• _Text for analysis_
# Prowl on foxtail?



## sprout (Jan 1, 2018)

Good Morning

I am looking for some insite and or help with foxtail control on my alf/orchard fields. The last couple of years the foxtail has become a problem in late July/Aug time frame. We have sprayed the last two years at the last week of April first week of May, 3 pints/acre. in June 2018, we had 12" of rain. May 2019, we had 10". After the monsoons, it was followed by a flash drought, 1 1/2 " the next 2 months both years. Seems the weeds love it but not so much the hay. I understand after that much rain, most of the prowl would be gone.

Do any of you do a split application of prowl? Or should I just do my regular 3pt early and come back again if we think it has been washed away?

Thanks


----------



## paoutdoorsman (Apr 23, 2016)

Rain is required to incorporate Prowl into the soil. I don't find anything on the label the suggests how much is too much or too little water. It does state that it does it work in the upper soil surface (top 1-2"), so 10 and 12 inch rains may very well take it deeper or carry it away in run-off.


----------



## endrow (Dec 15, 2011)

https://extension.psu.edu/spring-weed-control-in-grass-hay-and-pasture. ... Recommendations for the area I farm in


----------



## Vol (Jul 5, 2009)

I am adding this very brief commentary to endrow's post. It is from Auburn University and re-iterates what the Penn State study states and it addresses a split application and how that will ensure a full season of nuisance grass control.

Regards, Mike

https://sites.aces.edu/group/timelyinfo/Lists/Posts/Post.aspx?ID=851


----------

• _Action item 1_
In the forum thread on Prowl and foxtail, what part of the soil does the label say Prowl works in?
• _Action item 2_
Print the stretch of the forum thread on Prowl and foxtail from "## endrow (Dec" through "(Jul 5, 2009)".

• _Information given_
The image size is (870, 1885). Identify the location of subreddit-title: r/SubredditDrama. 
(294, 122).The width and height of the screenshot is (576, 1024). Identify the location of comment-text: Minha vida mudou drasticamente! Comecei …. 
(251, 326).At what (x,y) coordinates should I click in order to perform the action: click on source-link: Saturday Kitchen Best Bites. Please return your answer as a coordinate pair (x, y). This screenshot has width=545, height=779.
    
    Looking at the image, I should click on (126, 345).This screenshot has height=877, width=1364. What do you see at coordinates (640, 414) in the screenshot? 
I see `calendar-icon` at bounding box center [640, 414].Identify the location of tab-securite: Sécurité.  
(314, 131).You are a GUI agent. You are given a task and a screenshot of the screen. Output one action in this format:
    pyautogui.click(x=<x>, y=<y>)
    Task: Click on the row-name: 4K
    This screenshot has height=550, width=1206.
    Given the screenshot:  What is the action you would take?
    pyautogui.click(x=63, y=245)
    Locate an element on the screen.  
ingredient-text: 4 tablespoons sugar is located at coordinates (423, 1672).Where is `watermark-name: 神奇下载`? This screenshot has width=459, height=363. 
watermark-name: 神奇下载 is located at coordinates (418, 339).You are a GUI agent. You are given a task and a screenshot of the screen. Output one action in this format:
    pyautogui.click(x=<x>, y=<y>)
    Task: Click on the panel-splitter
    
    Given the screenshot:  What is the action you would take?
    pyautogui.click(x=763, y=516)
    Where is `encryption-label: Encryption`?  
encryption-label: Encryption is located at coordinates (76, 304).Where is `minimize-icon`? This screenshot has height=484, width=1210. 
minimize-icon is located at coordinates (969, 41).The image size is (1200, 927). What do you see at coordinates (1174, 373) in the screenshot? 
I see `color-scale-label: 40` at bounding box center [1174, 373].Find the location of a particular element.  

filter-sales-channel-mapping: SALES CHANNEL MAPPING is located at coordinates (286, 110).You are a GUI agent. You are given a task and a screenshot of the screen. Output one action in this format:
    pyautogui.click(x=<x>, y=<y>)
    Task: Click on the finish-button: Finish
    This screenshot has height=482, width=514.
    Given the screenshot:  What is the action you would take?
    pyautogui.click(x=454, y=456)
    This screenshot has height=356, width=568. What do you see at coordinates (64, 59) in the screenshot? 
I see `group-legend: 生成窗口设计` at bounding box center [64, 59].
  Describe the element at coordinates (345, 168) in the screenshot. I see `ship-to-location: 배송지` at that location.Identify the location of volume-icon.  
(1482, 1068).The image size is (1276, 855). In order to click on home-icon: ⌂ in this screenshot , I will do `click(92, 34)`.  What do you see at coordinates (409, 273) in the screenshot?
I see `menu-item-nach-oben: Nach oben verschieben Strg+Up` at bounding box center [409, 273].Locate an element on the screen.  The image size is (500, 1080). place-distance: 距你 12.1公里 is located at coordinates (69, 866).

• _Output 1_
The upper soil surface, the top 1-2 inches.

• _Output 2_
## endrow (Dec 15, 2011)

https://extension.psu.edu/spring-weed-control-in-grass-hay-and-pasture. ... Recommendations for the area I farm in


----------



## Vol (Jul 5, 2009)